L'arrivée de ces carabines dans l'arsenal du SPVM n'a rien à voir avec un reportage remettant en question les mesures de sécurité à l'aéroport Montréal-Trudeau, diffusé mardi soir à l'émission J.E. sur les ondes de TVA, souligne M. Lalonde.

Les policiers ne patrouilleront avec ces armes ni à l'aéroport ni ailleurs en ville. Mais elles seront disponibles en cas de besoin dans quelques postes, où plusieurs policiers auront été formés pour s'en servir. Elles seront déployées dans toutes les régions de l'île de Montréal, précise l'assistant-directeur.

Dans son rapport publié en 2008, à la suite de la tuerie survenue deux ans plus tôt au collège Dawson, qui a coûté la vie à la jeune Anastasia De Sousa et fait 16 blessés, le coroner Jacques Ramsay avait notamment recommandé que le SPVM «étudie la pertinence de doter chaque poste de quartier d'une ou deux armes longues destinées aux patrouilleurs formés pour leur utilisation et qui pourraient être entreposées dans le coffre de leur véhicule ou celui du superviseur».

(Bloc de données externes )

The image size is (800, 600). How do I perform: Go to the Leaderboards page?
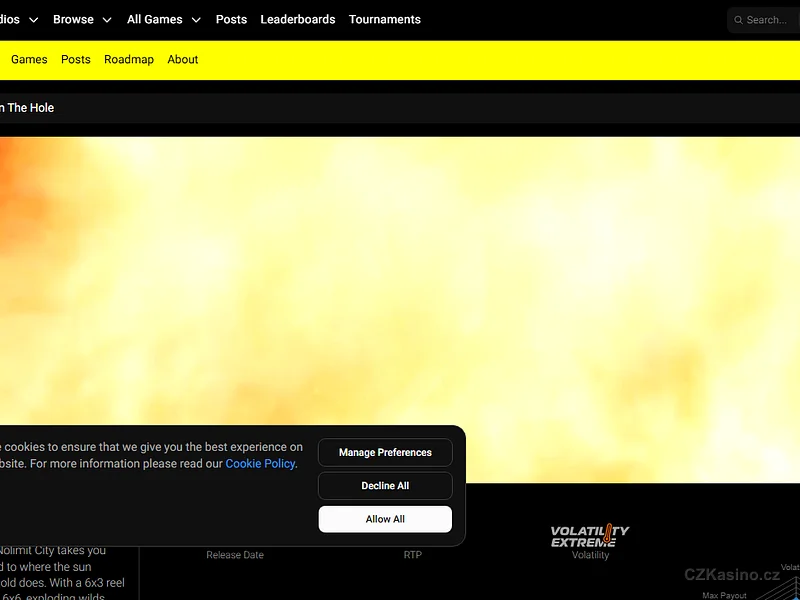pyautogui.click(x=298, y=19)
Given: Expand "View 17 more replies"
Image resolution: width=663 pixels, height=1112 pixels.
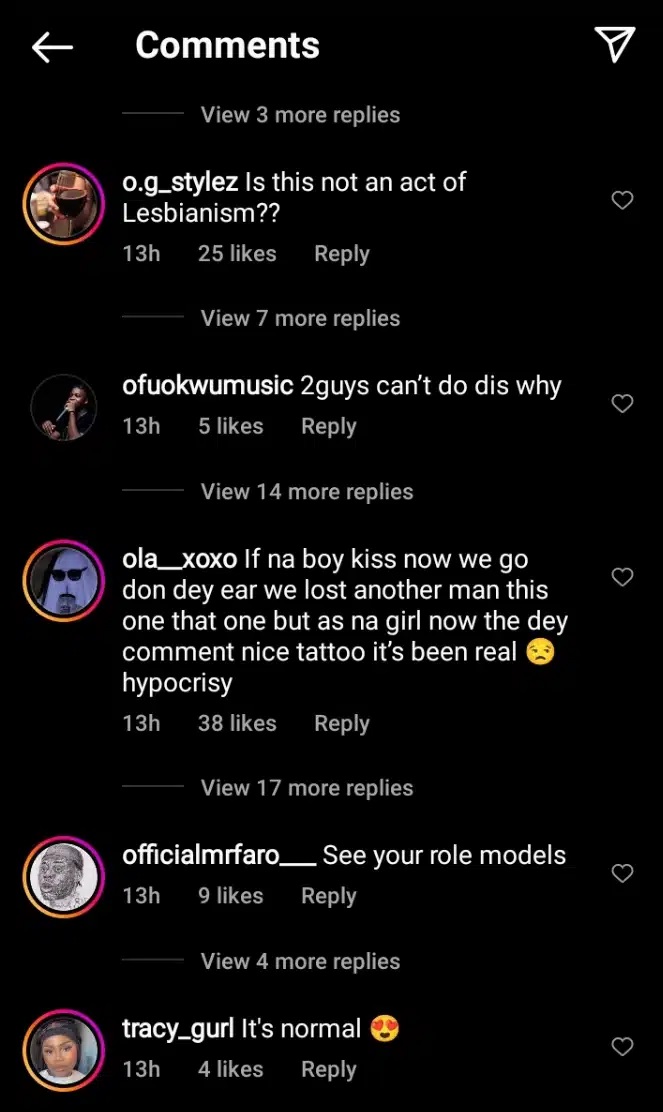Looking at the screenshot, I should coord(307,788).
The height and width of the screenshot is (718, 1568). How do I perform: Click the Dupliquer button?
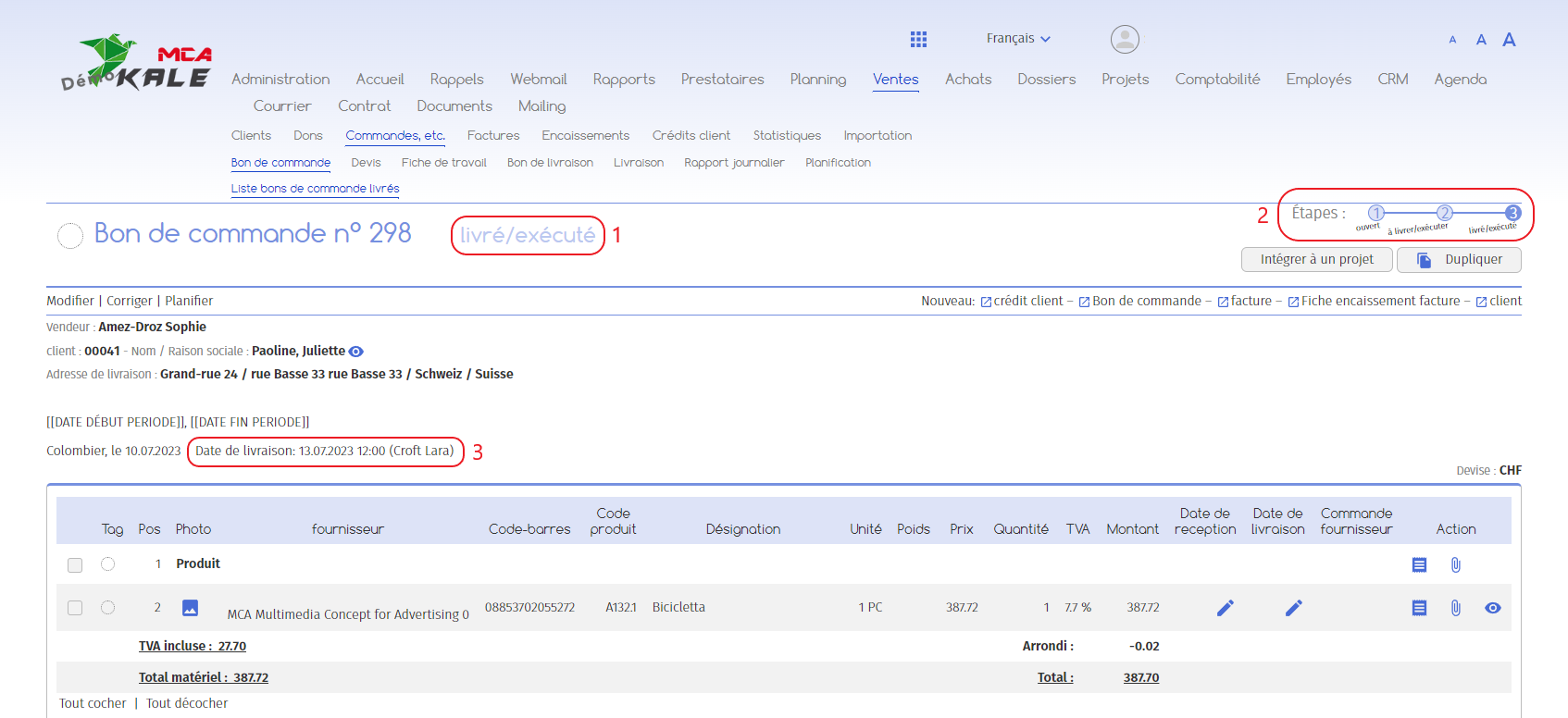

Patrick Lalonde note toutefois que souvent, quand les policiers doivent maîtriser un tireur, comme ce fut le cas au Collège Dawson ou lors de la fusillade de janvier dernier à l'aéroport de Fort Lauderdale, en Floride, c'est le pistolet qui est le plus utile, plutôt qu'une arme longue.

Aéroport : sécurité suffisante

Le reportage diffusé à J.E. soulevait des doutes quant au niveau de sécurité à l'aéroport Montréal-Trudeau. Des intervenants laissaient entendre que les quatre à six agents du SPVM qui y sont postés ne sont pas assez nombreux.

«Les effectifs sont suffisants compte tenu du niveau de menace terroriste qui existe actuellement», soutient Pierre-Paul Pharand, vice-président aux infrastructures aéroportuaires chez Aéroports de Montréal (ADM). «La menace est constamment réévaluée et nous ajustons nos mesures de sécurité en conséquence.»

Des questions ont aussi été soulevées au sujet de laissez-passer donnant accès aux zones sécurisées de l'aéroport, qui se retrouvent parfois entre les mains de personnes montrant des signes de radicalisation. M. Pharand répond que les vérifications menées par Transports Canada sont efficaces pour identifier les cas problèmes et qu'ADM intervient alors pour leur retirer leur accès privilégié. «Au cours des 12 à 18 derniers mois, on a eu cinq cas sur 16 000 détenteurs de laissez-passer», note-t-il.

Réagissant dans un communiqué au reportage de TVA, le ministre des Transports fédéral, Marc Garneau, a aussi souligné que les «protocoles de sûreté en place [avaient] entraîné le refus ou le retrait de plus de 1100 habilitations aux aéroports du pays au cours des deux dernières années».